986 Boxste Central Locking & Alarm Issues. Detailed symptoms provided. looking for the next step:)
Hello all, I do believe this is my first post here. Thank you in advance for the assistance. I recently purchased a 1997 Boxster from someone with a few issues that I have been successful with clearing up so far. The last real issue I am having has to do with the inability to lock the doors or set the alarm. For simplicity, I'll list the symptoms in bullet format below.

- Utilizing the remote: the car doors will not lock themselves and a momentary sound can be heard of motors cycling in the fuel filler door lock motor, as well as down by the driver side rocker panel, and possibly the front and rear trunks. All this is followed by two beeps of the horn which I know signifies something wrong with the theft deterrent system. Also, rapid momentary flashing of the alarm status light on top of the dash pad while all of this is going on. Lights on the remote control/key seem to be normal although I have not changed the battery.

- Utilizing the key: Before I took the drivers door panel off, the key felt as if there was little resistance when trying to use it to unlock the door and could actually be spun 360 degrees. After removing the door panel I realized that the 'paddle' that should extend from the lock cylinder into the lock mechanism/solenoid itself is just not even there. The action of the key in the door lock is rough as well which leads me to believe the lock cylinder or the key are getting pretty worn out. Just to note, the key does start the car, however the ignition tumbler feels a little worn out also. The key also lock/unlocks the center console storage bin.

- Door lock mechanism/solenoid. Since the 'paddle' is not present to transfer the action of the key being turned, I thought I was onto something. I grabbed a flat blade screwdriver and duplicated the action of the key directly to the lock mechanism (left/right, etc.) but got the same results as using the remote when attempting to lock/unlock. Of note, I was able to roll the windows up and down this way.

- Miscellaneous findings: Window drop on both sides of the car works with the outside handles; I haven't actually thought to try it from the inside. The interior handle microswitches are plugged in; however the one on the drivers side I noticed was disconnected when I removed the door panel initially.
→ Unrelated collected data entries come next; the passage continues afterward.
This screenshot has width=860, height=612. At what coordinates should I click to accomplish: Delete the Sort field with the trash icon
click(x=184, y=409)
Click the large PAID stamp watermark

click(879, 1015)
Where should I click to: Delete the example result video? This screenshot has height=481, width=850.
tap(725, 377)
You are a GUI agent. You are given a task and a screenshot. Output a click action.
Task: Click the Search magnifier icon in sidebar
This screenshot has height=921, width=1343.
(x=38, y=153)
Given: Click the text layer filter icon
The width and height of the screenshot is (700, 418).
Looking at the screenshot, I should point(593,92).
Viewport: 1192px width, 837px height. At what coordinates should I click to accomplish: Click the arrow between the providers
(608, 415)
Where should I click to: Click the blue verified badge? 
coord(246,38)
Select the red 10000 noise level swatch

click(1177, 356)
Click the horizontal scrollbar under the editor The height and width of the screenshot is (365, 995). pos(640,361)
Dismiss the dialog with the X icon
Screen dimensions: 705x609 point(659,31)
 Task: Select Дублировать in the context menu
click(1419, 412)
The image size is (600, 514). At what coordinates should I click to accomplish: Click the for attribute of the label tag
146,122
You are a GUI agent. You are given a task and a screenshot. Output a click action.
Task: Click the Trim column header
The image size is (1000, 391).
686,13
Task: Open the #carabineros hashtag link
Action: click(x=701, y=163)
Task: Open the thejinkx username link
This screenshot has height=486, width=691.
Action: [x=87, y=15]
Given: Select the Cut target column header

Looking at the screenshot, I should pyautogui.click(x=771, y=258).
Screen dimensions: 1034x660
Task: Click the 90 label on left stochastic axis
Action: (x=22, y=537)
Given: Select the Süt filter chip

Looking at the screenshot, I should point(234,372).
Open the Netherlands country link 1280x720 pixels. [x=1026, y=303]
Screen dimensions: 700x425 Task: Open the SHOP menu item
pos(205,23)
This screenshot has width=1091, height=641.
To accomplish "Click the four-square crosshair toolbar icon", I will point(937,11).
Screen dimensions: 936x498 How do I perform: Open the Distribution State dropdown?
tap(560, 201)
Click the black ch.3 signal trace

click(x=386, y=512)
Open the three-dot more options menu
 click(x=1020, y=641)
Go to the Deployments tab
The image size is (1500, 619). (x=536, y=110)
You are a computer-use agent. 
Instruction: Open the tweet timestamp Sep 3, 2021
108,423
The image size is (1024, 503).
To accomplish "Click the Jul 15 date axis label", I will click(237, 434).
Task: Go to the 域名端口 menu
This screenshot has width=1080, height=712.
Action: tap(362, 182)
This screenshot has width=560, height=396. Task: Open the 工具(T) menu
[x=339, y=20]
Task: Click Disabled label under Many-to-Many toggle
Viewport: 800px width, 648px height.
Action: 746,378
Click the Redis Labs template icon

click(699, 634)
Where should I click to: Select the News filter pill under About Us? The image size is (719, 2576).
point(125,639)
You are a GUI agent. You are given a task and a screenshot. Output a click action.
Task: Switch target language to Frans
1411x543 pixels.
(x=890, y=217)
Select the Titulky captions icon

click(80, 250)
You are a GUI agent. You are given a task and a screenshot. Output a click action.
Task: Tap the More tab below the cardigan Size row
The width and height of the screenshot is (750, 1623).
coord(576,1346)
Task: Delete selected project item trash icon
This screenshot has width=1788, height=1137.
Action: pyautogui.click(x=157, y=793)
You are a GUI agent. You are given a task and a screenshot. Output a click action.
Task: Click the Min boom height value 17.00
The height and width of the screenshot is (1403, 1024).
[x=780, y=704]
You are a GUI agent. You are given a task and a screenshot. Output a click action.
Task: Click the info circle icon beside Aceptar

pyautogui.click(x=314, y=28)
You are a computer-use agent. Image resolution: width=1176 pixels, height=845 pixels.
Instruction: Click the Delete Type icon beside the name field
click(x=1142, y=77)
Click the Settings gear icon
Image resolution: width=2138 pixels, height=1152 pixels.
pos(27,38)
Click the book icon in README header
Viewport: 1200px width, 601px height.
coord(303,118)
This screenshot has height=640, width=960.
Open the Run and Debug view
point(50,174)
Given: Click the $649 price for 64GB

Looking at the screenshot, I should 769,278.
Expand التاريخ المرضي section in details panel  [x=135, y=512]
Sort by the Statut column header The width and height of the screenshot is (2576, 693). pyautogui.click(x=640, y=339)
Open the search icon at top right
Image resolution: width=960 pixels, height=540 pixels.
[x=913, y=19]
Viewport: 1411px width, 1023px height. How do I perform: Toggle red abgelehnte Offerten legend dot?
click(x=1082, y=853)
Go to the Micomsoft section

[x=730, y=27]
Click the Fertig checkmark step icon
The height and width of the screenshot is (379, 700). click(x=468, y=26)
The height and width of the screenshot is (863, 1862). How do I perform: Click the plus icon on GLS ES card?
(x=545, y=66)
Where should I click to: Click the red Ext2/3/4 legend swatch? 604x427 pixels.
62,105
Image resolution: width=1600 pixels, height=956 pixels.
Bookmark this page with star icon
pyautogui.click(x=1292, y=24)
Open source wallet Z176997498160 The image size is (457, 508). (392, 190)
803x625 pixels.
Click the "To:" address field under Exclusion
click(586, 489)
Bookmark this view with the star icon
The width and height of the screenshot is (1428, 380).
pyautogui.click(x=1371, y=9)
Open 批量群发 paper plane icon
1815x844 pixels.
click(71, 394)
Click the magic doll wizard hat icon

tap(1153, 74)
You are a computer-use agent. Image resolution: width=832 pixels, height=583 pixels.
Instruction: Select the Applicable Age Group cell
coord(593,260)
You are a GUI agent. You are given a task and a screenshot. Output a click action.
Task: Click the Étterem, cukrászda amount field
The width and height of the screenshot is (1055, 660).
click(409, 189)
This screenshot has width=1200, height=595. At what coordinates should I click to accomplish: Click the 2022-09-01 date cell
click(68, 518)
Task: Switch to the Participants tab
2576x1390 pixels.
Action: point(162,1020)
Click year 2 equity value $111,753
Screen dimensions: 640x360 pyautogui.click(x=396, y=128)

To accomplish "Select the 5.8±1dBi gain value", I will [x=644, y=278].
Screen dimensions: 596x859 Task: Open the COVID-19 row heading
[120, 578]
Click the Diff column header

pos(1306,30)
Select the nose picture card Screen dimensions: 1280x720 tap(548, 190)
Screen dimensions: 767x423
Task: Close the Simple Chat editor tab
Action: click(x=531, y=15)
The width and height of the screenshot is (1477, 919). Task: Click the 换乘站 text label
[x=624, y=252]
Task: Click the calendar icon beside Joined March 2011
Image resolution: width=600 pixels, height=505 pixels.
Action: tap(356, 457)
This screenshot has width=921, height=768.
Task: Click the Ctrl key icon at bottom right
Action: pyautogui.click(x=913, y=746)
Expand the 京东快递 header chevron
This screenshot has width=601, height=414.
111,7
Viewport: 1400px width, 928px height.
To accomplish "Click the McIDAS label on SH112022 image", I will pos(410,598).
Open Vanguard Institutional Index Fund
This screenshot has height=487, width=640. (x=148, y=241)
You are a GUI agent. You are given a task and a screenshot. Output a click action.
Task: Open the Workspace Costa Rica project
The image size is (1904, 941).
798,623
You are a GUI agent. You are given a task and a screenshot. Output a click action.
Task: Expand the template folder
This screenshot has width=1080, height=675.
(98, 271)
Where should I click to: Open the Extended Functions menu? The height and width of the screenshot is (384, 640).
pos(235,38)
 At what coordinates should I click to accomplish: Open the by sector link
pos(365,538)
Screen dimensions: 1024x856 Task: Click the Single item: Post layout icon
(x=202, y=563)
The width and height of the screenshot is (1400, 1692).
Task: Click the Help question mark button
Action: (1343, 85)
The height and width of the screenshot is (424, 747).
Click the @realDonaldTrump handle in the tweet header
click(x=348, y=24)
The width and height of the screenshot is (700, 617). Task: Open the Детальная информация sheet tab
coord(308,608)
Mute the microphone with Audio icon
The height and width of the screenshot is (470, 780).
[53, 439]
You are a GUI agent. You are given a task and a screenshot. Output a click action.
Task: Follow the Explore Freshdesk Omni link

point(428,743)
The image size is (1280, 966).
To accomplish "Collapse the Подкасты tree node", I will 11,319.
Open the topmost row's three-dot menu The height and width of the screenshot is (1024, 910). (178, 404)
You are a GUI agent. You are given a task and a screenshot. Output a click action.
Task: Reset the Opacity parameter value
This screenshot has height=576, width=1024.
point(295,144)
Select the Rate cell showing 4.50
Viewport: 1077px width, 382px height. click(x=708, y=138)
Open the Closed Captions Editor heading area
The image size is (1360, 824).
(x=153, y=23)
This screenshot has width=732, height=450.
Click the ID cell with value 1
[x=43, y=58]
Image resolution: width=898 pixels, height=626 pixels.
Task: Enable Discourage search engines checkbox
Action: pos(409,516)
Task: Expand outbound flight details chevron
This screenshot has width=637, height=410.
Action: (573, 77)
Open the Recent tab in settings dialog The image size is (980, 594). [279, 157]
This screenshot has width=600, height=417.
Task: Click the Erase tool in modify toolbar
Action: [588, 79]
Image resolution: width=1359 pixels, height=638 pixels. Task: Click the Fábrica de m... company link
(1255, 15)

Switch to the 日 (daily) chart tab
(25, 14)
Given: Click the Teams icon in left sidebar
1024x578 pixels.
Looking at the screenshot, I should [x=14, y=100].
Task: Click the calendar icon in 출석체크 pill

Possible (low cost) solutions:

- Drivers Door Lock Cylinder: obtain a used one with the 'paddle' assembly which I am missing, along with a key. Problem here is you end up having two keys; not optimal but I could live with it. It also doesn't solve the real issue.
- Re-key the entire vehicle: Obtain the above along with the matching ignition lock cylinder and interior bin lock; swap the pill inside the transmitter. I assume for this I will have to use my current processor (?) attached to my current ignition lock, but the ring on the new ignition lock can be used since I believe it simply transmits the signal from the pill. Still doesn't solve my real issue but at least I will be able to actuate the door lock mechanism with the key, and possibly have smoother operation with both the door and ignition locks. Note, I did change the ignition switch already because it was not springing back from the start position - that issue is fixed.

So now, given the above information, what do you all recommend? I read that there might be a sequence to follow when connecting/disconnecting the battery - this I have not done. Are there any other tests I should try? The M535 (I think) processor on the floor looks to be in good condition.